Alors que la province de l’Ituri reste sous surveillance à cause du virus Ebola, un autre ennemi complique la tâche des équipes de riposte : la désinformation. Face à ce fléau, Madame Eudoxie Maswama, Procure Générale près la Cour d’Appel de l’Ituri, a lancé ce lundi une offensive judiciaire d’envergure contre les propagateurs de fausses informations, particulièrement actifs sur les réseaux sociaux.
1. Le constat : Les rumeurs freinent la riposte
Selon les autorités sanitaires, les rumeurs, les théories du complot et les fausses informations qui circulent sur WhatsApp, Facebook et TikTok désorientent les populations. Conséquence directe : méfiance envers les équipes de vaccination, refus des mesures barrières, stigmatisation des malades et des survivants. Un climat qui affaiblit toute la stratégie de lutte contre Ebola.
2. La réaction : Tolérance zéro de la justice
Montée à la tribune, la Procure Générale Eudoxie Maswama n’a pas mâché ses mots. Elle a mis en garde tous ceux qui utilisent les réseaux sociaux pour propager des messages erronés sur Ebola.
« Les appareils de la justice sont déjà mis en marche », a-t-elle déclaré.

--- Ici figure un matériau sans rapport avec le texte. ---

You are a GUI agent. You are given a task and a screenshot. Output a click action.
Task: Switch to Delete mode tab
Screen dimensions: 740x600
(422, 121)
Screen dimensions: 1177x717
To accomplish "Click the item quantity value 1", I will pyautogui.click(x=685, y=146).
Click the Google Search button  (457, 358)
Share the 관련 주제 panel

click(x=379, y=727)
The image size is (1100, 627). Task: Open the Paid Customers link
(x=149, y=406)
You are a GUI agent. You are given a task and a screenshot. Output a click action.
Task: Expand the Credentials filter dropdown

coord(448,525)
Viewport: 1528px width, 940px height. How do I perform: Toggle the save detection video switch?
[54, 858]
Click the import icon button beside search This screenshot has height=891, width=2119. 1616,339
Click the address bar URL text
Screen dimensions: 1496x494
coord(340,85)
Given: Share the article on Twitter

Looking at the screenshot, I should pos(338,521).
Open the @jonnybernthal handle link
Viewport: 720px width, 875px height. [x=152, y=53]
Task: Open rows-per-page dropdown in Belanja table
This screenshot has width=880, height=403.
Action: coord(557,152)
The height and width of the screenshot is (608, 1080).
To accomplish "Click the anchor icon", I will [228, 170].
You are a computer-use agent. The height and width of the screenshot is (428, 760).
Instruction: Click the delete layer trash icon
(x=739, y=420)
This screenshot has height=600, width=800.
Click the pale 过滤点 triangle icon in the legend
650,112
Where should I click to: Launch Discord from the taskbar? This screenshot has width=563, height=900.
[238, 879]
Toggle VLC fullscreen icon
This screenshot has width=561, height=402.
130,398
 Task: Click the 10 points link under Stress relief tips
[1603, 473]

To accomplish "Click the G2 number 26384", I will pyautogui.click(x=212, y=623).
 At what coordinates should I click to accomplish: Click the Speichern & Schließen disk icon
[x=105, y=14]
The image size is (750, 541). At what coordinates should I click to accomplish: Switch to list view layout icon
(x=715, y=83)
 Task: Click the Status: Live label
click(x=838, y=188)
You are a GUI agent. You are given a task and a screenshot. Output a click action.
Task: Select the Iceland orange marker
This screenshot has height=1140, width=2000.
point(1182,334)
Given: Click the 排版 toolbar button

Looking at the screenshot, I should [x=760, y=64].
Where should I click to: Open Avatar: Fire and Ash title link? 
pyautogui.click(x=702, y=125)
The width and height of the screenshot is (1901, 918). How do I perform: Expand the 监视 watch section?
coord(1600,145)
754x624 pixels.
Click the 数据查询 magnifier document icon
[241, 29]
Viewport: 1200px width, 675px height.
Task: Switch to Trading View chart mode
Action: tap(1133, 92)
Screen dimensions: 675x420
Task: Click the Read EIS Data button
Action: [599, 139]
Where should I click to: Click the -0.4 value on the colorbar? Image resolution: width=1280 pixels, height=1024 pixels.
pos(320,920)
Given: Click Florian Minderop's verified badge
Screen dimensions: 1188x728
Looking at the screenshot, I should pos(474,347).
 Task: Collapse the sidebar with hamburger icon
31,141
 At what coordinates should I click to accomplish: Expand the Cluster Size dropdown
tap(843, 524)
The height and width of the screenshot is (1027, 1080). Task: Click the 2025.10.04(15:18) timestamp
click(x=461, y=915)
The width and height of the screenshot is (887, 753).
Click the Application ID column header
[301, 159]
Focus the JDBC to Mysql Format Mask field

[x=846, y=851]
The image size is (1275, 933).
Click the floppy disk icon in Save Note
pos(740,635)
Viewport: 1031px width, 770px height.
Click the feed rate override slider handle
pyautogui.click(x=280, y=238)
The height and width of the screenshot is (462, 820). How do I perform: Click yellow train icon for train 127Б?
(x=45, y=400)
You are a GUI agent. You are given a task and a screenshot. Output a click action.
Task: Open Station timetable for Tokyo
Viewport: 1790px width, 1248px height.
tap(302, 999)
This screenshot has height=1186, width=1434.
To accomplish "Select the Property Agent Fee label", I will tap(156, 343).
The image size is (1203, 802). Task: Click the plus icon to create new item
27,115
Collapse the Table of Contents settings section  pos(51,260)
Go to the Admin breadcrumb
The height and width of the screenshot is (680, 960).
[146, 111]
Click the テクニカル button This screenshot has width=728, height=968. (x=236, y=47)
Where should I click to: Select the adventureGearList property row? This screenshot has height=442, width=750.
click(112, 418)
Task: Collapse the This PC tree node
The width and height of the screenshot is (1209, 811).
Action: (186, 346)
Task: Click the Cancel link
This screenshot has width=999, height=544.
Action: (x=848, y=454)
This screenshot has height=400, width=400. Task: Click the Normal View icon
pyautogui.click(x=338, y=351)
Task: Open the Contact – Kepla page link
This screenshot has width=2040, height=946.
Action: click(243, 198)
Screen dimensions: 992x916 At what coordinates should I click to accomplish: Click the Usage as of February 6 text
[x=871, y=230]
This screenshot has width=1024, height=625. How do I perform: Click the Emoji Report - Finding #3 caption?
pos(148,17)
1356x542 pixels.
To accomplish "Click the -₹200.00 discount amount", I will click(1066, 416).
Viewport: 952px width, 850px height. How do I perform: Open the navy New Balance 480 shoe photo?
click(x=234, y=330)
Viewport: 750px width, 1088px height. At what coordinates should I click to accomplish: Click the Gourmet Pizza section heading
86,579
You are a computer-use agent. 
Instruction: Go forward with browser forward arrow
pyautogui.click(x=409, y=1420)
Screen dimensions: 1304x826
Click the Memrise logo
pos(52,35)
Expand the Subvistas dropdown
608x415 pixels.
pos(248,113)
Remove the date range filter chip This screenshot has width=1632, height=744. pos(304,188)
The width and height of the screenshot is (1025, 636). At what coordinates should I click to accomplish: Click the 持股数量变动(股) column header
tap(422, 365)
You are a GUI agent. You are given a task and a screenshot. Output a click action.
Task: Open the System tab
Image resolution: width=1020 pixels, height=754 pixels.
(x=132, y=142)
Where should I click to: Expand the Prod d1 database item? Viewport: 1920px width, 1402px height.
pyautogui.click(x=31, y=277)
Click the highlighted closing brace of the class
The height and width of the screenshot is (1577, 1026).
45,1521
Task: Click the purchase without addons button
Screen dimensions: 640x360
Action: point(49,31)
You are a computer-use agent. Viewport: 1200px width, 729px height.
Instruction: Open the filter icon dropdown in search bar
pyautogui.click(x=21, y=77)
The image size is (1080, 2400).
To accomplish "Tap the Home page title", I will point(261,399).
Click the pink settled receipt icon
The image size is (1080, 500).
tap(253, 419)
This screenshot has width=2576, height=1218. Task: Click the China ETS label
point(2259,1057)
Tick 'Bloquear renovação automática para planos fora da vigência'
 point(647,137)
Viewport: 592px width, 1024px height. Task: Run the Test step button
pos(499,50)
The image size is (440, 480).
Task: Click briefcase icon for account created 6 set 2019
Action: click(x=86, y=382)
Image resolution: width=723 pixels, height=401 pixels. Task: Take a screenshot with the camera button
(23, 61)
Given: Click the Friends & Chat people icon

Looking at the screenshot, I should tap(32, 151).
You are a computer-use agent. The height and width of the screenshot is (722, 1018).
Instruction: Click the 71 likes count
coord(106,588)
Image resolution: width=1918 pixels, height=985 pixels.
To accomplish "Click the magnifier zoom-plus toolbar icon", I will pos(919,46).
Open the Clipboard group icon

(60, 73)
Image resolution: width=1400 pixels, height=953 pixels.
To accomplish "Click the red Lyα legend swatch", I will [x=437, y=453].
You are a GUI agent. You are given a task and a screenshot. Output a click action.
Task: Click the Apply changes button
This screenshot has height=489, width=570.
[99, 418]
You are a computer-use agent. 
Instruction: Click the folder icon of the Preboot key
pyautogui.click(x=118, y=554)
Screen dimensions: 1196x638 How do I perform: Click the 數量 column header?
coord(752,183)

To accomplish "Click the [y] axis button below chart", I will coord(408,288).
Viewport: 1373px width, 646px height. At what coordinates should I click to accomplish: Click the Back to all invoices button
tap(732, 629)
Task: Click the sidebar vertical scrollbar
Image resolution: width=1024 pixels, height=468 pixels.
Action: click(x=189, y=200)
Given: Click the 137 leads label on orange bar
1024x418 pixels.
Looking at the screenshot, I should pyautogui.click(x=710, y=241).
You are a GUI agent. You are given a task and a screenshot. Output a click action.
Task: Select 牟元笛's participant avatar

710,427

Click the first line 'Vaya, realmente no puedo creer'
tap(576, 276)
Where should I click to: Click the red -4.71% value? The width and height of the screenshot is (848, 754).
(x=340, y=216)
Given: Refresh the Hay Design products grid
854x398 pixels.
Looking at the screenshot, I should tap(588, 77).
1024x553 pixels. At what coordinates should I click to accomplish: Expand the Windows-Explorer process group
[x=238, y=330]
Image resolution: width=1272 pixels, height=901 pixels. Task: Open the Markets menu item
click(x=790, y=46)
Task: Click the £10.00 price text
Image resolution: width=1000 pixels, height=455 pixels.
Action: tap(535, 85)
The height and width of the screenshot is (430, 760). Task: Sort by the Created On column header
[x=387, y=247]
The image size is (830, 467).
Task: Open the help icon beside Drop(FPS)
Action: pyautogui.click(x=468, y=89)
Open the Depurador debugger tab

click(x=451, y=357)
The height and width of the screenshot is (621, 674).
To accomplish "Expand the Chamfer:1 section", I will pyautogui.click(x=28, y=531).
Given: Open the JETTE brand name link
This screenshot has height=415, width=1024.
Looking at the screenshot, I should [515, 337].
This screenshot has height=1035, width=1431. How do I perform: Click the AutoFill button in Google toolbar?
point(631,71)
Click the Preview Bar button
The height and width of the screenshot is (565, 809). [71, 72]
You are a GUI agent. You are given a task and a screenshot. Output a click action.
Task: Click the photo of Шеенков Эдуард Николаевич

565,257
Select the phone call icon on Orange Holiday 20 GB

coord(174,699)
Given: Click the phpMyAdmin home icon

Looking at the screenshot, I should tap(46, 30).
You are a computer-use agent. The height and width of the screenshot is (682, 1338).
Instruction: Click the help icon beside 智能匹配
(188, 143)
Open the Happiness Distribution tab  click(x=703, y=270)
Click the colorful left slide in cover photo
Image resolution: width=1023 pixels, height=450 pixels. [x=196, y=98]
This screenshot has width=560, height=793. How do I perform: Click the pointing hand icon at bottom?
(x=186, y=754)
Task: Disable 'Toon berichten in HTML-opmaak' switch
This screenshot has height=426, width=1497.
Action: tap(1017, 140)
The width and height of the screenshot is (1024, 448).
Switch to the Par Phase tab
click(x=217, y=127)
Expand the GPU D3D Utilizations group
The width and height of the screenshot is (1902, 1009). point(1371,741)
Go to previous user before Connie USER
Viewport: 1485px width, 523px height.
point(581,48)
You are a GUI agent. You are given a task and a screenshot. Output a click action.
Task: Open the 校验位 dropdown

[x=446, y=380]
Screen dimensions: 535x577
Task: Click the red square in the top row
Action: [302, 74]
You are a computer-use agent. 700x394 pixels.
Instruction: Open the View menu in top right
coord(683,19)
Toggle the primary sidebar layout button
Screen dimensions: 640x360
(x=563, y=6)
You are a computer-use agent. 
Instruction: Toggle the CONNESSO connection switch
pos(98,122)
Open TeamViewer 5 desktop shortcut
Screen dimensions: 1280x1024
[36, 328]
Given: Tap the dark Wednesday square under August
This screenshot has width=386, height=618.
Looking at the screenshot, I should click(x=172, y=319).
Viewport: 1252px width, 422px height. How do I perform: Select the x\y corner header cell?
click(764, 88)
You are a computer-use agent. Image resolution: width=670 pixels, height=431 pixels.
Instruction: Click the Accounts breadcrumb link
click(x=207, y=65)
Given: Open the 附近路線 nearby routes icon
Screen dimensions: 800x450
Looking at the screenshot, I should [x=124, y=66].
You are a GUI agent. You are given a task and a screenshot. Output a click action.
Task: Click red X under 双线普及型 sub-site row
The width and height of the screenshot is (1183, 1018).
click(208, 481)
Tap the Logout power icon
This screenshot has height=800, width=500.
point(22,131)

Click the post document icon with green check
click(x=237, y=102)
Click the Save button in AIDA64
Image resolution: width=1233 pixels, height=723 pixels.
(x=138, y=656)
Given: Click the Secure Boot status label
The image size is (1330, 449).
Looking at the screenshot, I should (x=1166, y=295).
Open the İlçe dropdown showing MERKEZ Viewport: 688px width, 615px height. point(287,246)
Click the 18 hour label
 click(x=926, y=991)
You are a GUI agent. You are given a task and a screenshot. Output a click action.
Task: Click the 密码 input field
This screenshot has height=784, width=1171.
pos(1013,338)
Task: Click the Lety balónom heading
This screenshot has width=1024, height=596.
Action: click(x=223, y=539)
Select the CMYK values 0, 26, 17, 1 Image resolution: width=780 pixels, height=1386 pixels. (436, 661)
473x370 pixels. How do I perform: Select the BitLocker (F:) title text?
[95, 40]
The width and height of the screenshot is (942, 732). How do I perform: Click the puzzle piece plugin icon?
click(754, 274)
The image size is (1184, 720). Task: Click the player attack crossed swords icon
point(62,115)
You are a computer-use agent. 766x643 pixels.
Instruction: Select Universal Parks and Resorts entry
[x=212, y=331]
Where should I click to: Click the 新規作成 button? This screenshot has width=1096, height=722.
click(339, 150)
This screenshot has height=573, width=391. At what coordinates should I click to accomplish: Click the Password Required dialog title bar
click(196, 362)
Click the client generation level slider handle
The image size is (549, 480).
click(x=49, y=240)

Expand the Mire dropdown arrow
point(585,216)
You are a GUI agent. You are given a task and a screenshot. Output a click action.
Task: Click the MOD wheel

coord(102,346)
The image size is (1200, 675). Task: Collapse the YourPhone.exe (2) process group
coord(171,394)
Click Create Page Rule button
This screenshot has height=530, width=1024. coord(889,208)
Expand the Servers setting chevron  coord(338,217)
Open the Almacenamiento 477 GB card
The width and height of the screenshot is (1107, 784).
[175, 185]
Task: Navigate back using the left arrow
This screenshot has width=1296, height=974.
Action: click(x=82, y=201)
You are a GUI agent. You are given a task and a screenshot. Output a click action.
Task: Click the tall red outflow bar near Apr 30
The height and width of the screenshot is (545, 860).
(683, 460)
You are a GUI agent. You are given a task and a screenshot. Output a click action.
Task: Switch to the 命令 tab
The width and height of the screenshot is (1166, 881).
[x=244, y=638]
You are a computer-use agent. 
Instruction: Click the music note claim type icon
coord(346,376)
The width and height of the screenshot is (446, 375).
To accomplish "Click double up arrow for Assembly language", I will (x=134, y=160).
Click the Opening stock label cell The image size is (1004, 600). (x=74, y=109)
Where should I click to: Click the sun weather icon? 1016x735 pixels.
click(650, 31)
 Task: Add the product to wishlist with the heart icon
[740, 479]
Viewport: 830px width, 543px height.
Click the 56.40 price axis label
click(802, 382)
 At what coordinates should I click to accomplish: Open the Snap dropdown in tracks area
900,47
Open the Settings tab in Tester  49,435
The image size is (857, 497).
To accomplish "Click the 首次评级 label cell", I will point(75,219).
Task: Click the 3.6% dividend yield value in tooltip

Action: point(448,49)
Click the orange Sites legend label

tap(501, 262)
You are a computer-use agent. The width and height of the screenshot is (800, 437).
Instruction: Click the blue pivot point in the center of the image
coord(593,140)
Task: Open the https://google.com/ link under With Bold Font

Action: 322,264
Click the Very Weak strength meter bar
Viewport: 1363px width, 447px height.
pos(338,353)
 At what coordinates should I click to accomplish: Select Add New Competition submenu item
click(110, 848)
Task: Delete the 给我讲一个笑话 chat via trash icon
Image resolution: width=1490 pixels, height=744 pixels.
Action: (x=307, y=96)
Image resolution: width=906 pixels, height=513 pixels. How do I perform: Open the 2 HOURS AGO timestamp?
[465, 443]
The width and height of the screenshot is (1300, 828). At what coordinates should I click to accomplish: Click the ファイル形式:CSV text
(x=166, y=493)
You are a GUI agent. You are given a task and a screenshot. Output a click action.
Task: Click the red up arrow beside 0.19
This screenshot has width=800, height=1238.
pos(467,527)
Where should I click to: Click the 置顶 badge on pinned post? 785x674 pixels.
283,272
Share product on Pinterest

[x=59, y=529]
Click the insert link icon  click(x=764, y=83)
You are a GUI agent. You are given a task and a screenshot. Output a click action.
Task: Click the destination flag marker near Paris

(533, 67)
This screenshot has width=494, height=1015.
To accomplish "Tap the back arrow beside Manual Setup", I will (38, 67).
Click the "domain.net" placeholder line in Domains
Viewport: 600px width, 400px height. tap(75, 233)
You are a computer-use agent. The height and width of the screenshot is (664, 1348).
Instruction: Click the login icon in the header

Concrètement, les services spécialisés sont chargés d’identifier, de tracer et d’interpeller tout auteur de publication mensongère liée à Ebola. » En ma qualité de procureur général, Garant de l’ordre public et n’être de l’action public de la province de l’ituri, j’instruis les services compétents c-à-d les magistrats qui travaillent sous mes ordres, les OPJ de la PNC, OPJ en compétences restreintes et général ainsi que les inspecteurs des polices judiciaires de pouvoir identifier ce genre des message et rechercher les auteurs de ces messages dans les réseaux sociaux et les déférés devant les juridictions compétentes » martèle Madame Eudoxie MASWAMA
3. L’enjeu : La désinformation tue
Pour Madame Maswama, diffuser une fake news sur Ebola en période d’épidémie n’est pas un simple délit d’opinion. C’est un acte criminel. Une rumeur peut pousser une famille à cacher un malade, à refuser un enterrement digne et sécurisé, ou à attaquer une équipe de riposte. Et chaque jour perdu à cause d’un mensonge, c’est une chance de plus pour le virus de se propager.
La population est appelé à ne pas partagée ce que quelle n’a pas vérifié. Quand vous recevez un message douteux sur Ebola, le réflexe c’est : ne pas transférer, signaler, et aller chercher l’info officielle.
Signalons qu’en Ituri, propager une fausse information sur Ebola peut désormais vous conduire devant le juge. La justice veut protéger la vie avant tout.